Generates the Liouville transformed set of ODEs, which is the original ODE system with a new variable trJ appended, corresponding to the -tr(Jacobian). This variable is used for properties like uncertainty propagation from a given initial distribution density.

For example, if $u'=p*u$ and p follows a probability distribution $f(p)$, then the probability density of a future value with a given choice of $p$ is computed by setting the inital trJ = f(p), and the final value of trJ is the probability of $u(t)$.

Example:

using ModelingToolkit, OrdinaryDiffEq, Test

@parameters t α β γ δ
@variables x(t) y(t)
D = Differential(t)

eqs = [D(x) ~ α*x - β*x*y,
       D(y) ~ -δ*y + γ*x*y]

sys = ODESystem(eqs)
sys2 = liouville_transform(sys)
@variables trJ

u0 = [x => 1.0,
      y => 1.0,
      trJ => 1.0]

prob = ODEProblem(sys2,u0,tspan,p)
sol = solve(prob,Tsit5())

Where sol[3,:] is the evolution of trJ over time.

Sources:

Probabilistic Robustness Analysis of F-16 Controller Performance: An Optimal Transport Approach

Abhishek Halder, Kooktae Lee, and Raktim Bhattacharya https://abhishekhalder.bitbucket.io/F16ACC2013Final.pdf

function DiffEqBase.ODEFunction{iip}(sys::AbstractODESystem, dvs = states(sys),
                                     ps = parameters(sys);
                                     version = nothing, tgrad=false,
                                     jac = false,
                                     sparse = false,
                                     kwargs...) where {iip}

Create an ODEFunction from the ODESystem. The arguments dvs and ps are used to set the order of the dependent variable and parameter vectors, respectively.

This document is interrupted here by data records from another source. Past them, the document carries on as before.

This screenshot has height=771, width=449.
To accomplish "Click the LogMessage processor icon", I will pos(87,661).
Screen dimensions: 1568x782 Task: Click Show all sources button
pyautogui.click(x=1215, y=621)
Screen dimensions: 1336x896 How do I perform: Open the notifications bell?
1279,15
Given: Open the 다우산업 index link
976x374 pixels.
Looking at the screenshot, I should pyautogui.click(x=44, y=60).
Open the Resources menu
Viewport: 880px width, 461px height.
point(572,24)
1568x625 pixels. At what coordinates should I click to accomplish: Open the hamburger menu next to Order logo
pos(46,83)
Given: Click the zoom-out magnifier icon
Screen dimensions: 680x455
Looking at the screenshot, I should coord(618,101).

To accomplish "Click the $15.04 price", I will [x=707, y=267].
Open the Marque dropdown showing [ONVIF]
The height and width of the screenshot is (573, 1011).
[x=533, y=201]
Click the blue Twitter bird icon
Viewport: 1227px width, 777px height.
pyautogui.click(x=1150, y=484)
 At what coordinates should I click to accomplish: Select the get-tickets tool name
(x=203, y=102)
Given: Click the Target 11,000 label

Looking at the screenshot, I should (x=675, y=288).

function DiffEqBase.ODEProblem{iip}(sys::AbstractODESystem,u0map,tspan,
                                    parammap=DiffEqBase.NullParameters();
                                    version = nothing, tgrad=false,
                                    jac = false,
                                    checkbounds = false, sparse = false,
                                    simplify=false,
                                    linenumbers = true, parallel=SerialForm(),
                                    kwargs...) where iip

Generates an ODEProblem from an ODESystem and allows for automatically symbolically calculating numerical enhancements.